C'est sur le plan de l'exploration extensive, et surtout des récoltes, que la coopération avec un navire de surface se révèle utile. Au cours de la campagne de Madère, le Jean-Charcot a systématiquement opéré des prélèvements de plancton et de faune des fonds sur tous les secteurs où avaient été effectuées des plongées, et, en outre, suivant un certain nombre de sections partant de la ligne de rivage jusqu'à des fonds de 3 000 à 4 000 m. Certes, le caractère chaotique des fonds dû à l'importance de manifestations anciennes du volcanisme (qui avaient d'ailleurs gêné quelque peu le bathyscaphe) a amené la perte de nombreuses dragues. Néanmoins, pour la première fois, la moitié environ des espèces vivant sur le fond, aperçues du bathyscaphe, ont pu être récoltées, en même temps que bon nombre d'autres que les plongeurs n'avaient pas eu la chance d'apercevoir.

Rentabilité maximale

Le peuplement du talus continental de l'île de Madère entre 1 000 et 3 000 m a montré une faune riche et variée, principalement sur les substrats rocheux, habituellement dépourvus de vie à ces profondeurs. Ils étaient, ici, richement peuplés par des cœlentérés divers, des crinoïdes pédonculés, des éponges, etc.

Au-delà de 3 000 m, la grande plaine abyssale, couverte de vase, a montré aussi une faune d'une exceptionnelle richesse avec des holothuries, des pagures et des poissons, dont le macruridé Nematonurus ; deux exemplaires, dépassant 80 cm de long, de cette espèce ont été capturés par les lignes de l'Archimède.

Les campagnes océanographiques, qu'elles utilisent des navires ou des engins spéciaux, tels que le bathyscaphe, sont des opérations trop coûteuses pour qu'on ne cherche pas à réunir toutes les chances d'une rentabilité maximale.

L'expérience faite à Madère en 1966 est à cet égard concluante : méthodes classiques à partir d'un navire de surface et méthodes de pénétration autonome dans les profondeurs se complètent et se valorisent mutuellement.

L'opération « messages à la mer »

Durant plusieurs mois, des navires de différentes nationalités ont lancé à la mer, en dix points différents du globe, des pochettes de matière plastique de couleur bleue. Les personnes qui les ouvrent y trouvent, rédigé en cinq langues, un message qu'elles sont priées de renvoyer au service intéressé, après avoir indiqué le lieu et la date de leur trouvaille.
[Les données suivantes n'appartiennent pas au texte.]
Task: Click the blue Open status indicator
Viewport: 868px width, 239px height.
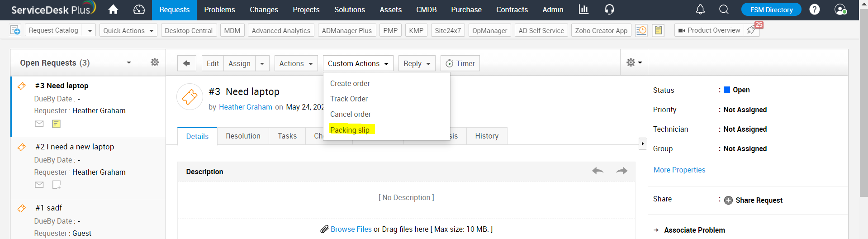Action: [x=727, y=90]
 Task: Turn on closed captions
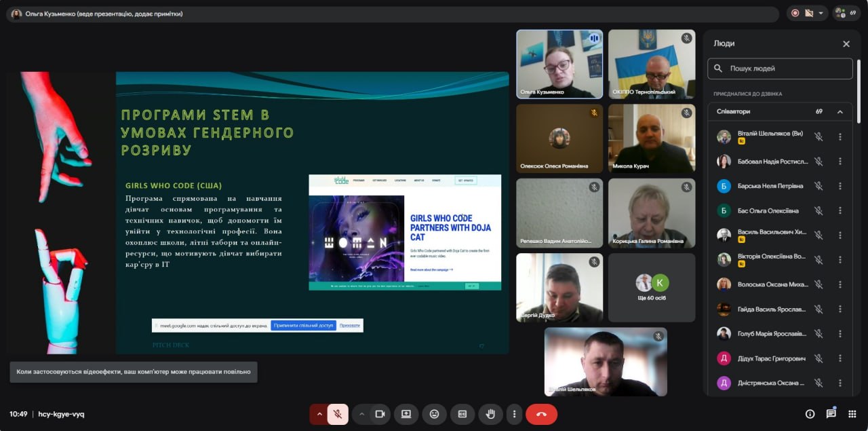click(462, 414)
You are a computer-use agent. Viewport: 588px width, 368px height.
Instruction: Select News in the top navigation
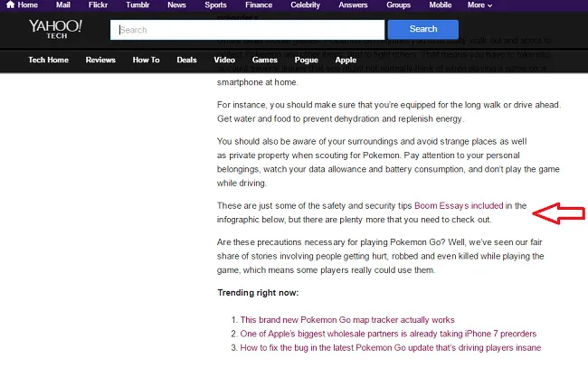176,5
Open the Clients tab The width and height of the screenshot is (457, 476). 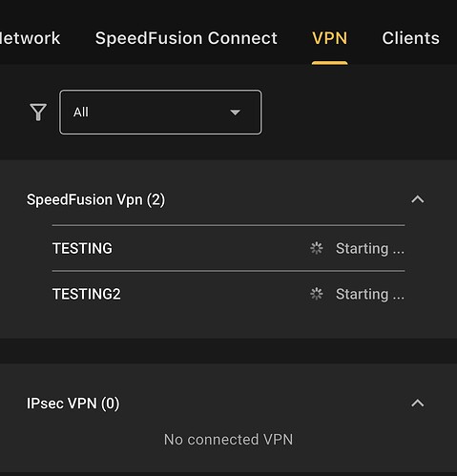coord(411,38)
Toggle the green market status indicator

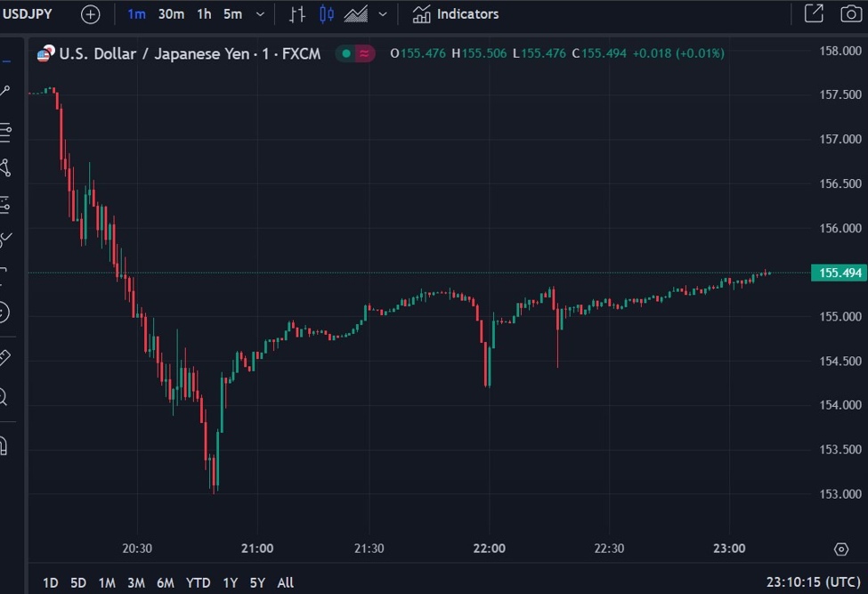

L'opération messages à la mer (commencée fin octobre 1966), mise au point avec la participation du Service central hydrographique de la Marine française, a pour but l'observation des courants marins. Ces courants sont le véhicule naturel de tout ce qui flotte à la dérive, et notamment des hydrocarbures rejetés à la mer. L'affaire du Torrey Canyon, en avril 1967, a illustré l'intérêt d'une meilleure connaissance de la géographie des courants pour lutter contre les risques de pollution.

L'étude des courants marins est une des tâches principales que s'assignent actuellement les océanographes. Le Gulf Stream lui-même recèle des inconnues. Pour étudier les phénomènes qui se produisent en bordure du grand courant chaud de l'Atlantique Nord, la marine américaine, en octobre 1966, a immergé des balises dont le cône-ancre plonge à des profondeurs différentes, et provoqué la formation de taches argentées en répandant de la poudre d'aluminium. Des photographies aériennes prises à intervalles réguliers ont permis de suivre les déplacements de ces points de repère.

Le bilan mondial des ressources en eau

L'eau ne constitue pas pour l'humanité une richesse naturelle illimitée.

Les disponibilités risquent bientôt de ne plus répondre aux besoins croissants. Il est grand temps de dresser un inventaire complet des ressources mondiales en eau et de les organiser de façon rationnelle, en luttant contre le gaspillage et la pollution. Tel est l'objet de la Décennie hydrologique internationale, lancée en 1965 sous le patronage de l'UNESCO, et qui doit se poursuivre jusqu'en 1974.

L'hydrologie est une discipline naissante. Elle manque à la fois de réseaux de mesure et de spécialistes capables de s'en servir.